In two interviews over the weekend, Mr Cheney confirmed that US intelligence is picking up hints that Osama bin Laden's terrorist network may be planning an attack. The information is vague, he conceded, but he insisted it must be taken seriously.

Mr Cheney said the allies have been successful in disrupting the al Qaeda network but he warned that it is impossible to create a perfect system of protection for Americans. He said: "You try to read the tea leaves. We look for pieces of information but you never get the complete picture."

Robert Fox writes: In London, Colonel Randall Larsen, Director of the US ANSER Institute for Homeland Security, told an audience at the Royal United Services Institute: "We are facing an emerging threat from new weapons. If the 20th century was the century of weapons, blasts and fragmentation, the 21st century is the century of cyber and biological weapons."

He said a number of recent exercises have simulated biological attacks on commercial centres and said: "A small phial of a bacillus related to anthrax could have killed 10,000 in the World Trade Center."

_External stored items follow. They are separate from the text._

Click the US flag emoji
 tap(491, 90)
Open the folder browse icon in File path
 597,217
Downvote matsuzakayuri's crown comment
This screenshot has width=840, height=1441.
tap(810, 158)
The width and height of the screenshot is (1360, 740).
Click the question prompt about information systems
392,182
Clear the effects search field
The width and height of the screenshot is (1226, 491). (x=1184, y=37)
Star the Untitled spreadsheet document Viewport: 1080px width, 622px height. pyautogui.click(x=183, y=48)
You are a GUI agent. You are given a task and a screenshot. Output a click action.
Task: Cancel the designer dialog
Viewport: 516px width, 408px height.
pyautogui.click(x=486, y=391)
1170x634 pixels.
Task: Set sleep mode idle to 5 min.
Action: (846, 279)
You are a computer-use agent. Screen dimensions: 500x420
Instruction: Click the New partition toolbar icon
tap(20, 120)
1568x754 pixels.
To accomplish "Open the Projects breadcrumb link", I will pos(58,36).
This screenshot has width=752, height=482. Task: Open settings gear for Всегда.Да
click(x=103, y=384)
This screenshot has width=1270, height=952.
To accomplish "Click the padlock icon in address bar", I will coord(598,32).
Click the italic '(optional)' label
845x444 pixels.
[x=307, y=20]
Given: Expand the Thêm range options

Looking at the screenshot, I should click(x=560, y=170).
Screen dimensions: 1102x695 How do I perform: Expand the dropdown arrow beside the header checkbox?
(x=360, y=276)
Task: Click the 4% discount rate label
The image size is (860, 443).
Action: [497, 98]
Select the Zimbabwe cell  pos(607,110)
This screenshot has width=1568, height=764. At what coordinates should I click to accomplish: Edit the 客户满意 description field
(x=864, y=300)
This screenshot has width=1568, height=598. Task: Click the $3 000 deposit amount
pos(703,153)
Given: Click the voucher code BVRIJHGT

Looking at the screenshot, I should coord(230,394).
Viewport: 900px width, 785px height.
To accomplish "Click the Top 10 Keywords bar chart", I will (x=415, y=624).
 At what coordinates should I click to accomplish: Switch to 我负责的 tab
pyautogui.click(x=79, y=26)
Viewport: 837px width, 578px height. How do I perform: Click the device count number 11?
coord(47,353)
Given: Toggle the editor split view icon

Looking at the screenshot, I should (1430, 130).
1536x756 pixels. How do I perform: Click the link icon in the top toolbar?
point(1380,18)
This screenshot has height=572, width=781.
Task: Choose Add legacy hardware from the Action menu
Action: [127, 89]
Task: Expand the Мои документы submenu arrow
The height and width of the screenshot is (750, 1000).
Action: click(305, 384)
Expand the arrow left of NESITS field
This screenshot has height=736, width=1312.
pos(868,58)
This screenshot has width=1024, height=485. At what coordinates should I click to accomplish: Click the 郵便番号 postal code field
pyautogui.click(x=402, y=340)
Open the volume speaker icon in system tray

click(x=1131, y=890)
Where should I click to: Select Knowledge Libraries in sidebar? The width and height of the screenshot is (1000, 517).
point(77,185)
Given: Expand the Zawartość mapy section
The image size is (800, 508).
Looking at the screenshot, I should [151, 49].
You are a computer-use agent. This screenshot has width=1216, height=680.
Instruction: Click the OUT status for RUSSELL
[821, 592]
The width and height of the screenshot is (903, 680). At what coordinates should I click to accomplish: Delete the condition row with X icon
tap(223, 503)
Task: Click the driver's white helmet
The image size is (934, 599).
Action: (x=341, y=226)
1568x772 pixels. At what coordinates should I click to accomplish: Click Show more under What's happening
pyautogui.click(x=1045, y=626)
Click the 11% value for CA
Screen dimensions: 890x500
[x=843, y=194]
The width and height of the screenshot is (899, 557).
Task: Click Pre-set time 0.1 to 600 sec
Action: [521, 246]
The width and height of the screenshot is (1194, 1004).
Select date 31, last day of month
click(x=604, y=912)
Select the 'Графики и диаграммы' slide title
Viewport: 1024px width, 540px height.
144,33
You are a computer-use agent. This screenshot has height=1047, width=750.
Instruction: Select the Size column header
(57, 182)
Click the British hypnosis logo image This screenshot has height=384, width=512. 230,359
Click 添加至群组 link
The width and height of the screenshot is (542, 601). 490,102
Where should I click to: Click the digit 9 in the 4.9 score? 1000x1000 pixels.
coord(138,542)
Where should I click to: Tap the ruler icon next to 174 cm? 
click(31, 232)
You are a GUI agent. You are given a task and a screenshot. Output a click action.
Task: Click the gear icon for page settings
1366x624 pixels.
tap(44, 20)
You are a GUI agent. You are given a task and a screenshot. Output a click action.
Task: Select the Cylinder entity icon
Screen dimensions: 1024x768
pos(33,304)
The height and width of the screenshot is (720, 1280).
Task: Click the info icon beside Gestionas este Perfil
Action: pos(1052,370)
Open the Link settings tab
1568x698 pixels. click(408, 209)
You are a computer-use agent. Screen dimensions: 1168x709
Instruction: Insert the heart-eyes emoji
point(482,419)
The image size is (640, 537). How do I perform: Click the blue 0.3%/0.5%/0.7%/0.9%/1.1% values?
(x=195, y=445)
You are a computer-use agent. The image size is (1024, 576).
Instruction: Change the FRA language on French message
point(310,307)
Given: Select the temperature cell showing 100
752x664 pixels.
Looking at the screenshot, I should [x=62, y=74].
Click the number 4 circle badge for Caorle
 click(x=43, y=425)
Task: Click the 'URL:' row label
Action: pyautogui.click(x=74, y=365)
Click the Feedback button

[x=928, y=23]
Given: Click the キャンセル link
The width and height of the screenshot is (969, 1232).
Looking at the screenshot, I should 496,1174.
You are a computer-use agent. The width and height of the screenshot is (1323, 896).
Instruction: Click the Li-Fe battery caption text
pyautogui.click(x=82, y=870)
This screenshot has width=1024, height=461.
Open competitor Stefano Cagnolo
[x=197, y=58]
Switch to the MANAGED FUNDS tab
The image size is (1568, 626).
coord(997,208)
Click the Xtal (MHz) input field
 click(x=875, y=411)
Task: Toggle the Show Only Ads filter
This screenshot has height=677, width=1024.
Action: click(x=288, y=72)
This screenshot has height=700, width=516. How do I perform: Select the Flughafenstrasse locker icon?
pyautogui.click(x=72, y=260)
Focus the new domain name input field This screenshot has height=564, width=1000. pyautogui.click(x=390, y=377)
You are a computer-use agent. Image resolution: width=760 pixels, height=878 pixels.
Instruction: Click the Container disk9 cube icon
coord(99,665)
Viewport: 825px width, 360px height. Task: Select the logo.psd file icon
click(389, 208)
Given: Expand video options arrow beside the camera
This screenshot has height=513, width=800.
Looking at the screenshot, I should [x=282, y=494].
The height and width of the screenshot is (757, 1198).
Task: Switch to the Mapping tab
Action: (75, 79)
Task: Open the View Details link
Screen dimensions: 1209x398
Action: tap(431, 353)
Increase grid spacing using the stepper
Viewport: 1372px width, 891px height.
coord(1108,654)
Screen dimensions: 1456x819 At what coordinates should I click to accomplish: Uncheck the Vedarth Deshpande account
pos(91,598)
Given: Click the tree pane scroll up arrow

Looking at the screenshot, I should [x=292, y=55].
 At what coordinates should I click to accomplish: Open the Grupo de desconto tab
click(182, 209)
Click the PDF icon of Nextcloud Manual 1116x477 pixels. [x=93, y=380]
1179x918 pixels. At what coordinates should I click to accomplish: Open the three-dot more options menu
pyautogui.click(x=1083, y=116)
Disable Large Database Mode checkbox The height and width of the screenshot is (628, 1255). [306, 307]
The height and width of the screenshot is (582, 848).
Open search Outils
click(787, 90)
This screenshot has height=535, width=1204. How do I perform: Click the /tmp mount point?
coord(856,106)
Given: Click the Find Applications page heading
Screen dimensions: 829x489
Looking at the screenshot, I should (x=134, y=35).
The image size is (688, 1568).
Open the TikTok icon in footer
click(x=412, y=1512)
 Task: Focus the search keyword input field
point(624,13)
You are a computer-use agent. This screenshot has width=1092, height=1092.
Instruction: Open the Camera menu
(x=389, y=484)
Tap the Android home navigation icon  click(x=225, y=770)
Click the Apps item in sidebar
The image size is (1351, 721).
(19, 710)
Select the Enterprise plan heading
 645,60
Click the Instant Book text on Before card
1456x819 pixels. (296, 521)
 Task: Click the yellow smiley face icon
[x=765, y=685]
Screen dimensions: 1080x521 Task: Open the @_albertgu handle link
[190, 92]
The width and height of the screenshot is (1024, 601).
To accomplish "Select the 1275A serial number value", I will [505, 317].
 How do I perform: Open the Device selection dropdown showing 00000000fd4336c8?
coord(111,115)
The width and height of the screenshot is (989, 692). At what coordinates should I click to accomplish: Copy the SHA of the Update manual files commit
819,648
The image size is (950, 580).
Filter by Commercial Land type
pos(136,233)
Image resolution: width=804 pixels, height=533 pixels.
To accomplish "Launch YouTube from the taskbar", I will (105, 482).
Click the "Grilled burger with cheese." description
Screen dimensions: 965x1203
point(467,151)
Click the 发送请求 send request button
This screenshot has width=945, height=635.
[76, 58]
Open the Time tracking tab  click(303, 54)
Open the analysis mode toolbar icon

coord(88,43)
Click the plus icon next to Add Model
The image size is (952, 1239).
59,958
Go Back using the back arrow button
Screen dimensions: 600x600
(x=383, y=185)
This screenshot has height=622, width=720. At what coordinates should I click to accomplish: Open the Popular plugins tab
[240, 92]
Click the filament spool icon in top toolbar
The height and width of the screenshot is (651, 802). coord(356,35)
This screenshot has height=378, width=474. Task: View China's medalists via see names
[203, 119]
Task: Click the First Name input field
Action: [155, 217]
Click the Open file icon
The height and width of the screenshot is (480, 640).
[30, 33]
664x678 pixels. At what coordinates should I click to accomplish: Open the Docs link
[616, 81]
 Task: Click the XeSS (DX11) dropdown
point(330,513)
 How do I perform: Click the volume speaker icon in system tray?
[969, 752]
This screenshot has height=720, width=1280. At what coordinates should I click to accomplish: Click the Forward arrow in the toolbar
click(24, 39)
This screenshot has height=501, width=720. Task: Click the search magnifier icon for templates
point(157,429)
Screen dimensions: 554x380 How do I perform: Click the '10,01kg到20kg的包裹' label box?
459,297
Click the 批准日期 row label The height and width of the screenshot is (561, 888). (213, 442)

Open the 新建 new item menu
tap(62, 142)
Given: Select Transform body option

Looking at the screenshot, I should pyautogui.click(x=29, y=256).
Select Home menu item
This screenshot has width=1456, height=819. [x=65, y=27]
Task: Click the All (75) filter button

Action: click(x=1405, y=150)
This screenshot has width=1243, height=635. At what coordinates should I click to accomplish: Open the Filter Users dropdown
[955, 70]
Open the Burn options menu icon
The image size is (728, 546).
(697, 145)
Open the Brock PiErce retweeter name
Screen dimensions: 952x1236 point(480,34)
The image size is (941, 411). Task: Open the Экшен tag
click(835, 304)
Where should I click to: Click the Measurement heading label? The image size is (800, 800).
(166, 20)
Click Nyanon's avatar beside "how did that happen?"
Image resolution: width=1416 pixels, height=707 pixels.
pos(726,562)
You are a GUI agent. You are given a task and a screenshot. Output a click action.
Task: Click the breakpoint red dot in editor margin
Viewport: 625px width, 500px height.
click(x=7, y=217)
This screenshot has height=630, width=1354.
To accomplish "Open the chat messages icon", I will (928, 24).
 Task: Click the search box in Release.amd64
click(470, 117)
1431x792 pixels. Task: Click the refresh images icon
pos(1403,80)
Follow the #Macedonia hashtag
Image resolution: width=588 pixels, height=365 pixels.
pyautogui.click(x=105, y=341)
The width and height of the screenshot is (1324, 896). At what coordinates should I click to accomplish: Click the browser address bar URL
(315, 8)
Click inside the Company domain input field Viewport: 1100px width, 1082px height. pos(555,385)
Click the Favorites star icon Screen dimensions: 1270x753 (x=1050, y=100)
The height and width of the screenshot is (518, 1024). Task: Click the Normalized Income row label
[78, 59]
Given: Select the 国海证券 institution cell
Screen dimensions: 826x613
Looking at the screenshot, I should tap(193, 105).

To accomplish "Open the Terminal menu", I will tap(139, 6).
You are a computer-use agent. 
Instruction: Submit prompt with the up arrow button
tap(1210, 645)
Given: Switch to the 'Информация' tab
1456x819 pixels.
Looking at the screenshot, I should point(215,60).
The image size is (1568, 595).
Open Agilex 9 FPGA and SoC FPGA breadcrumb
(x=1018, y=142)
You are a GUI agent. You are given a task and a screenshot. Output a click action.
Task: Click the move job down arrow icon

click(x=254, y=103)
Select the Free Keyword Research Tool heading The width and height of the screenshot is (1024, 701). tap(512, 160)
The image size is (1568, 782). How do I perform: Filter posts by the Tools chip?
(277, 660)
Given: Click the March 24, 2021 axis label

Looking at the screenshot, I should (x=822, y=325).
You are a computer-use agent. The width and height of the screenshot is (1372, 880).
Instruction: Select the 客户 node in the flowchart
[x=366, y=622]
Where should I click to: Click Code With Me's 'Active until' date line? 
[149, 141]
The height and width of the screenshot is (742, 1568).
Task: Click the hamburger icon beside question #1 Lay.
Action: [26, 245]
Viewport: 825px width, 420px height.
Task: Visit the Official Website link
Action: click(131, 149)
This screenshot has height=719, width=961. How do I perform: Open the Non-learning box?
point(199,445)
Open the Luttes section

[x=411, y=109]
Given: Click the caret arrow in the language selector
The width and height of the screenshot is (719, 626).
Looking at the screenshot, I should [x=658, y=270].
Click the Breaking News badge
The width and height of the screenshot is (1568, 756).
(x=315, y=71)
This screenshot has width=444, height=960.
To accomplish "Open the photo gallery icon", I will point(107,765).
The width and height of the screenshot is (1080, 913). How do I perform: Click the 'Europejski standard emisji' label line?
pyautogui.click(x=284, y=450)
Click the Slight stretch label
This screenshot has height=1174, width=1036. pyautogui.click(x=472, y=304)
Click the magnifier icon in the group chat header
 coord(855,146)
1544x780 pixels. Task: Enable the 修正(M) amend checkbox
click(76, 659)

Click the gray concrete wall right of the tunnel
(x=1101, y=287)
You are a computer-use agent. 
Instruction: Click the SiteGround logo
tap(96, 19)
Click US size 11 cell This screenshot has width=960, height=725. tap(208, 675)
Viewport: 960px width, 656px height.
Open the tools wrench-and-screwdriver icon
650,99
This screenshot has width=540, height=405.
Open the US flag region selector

Security experts in Britain think US intelligence agencies may have been distracted from the activities of the hijackers preparing for 11 September by the possibility of imminent biological attack.

With 500 new laws and regulations on US domestic security over the past six months, Col Larsen said America still does not have the powers needed to prepare a proper defence against biological attacks and cyber hackers. He pointed out that two students in the Philippines had caused huge damage with the 'I love you' computer virus. "If two drop-out kids can do that - imagine what 1,000 well trained computer scientists could do."

He said defending America against biological attacks was just as difficult because of the 7,500 miles of frontier shared by the US with Mexico and Canada.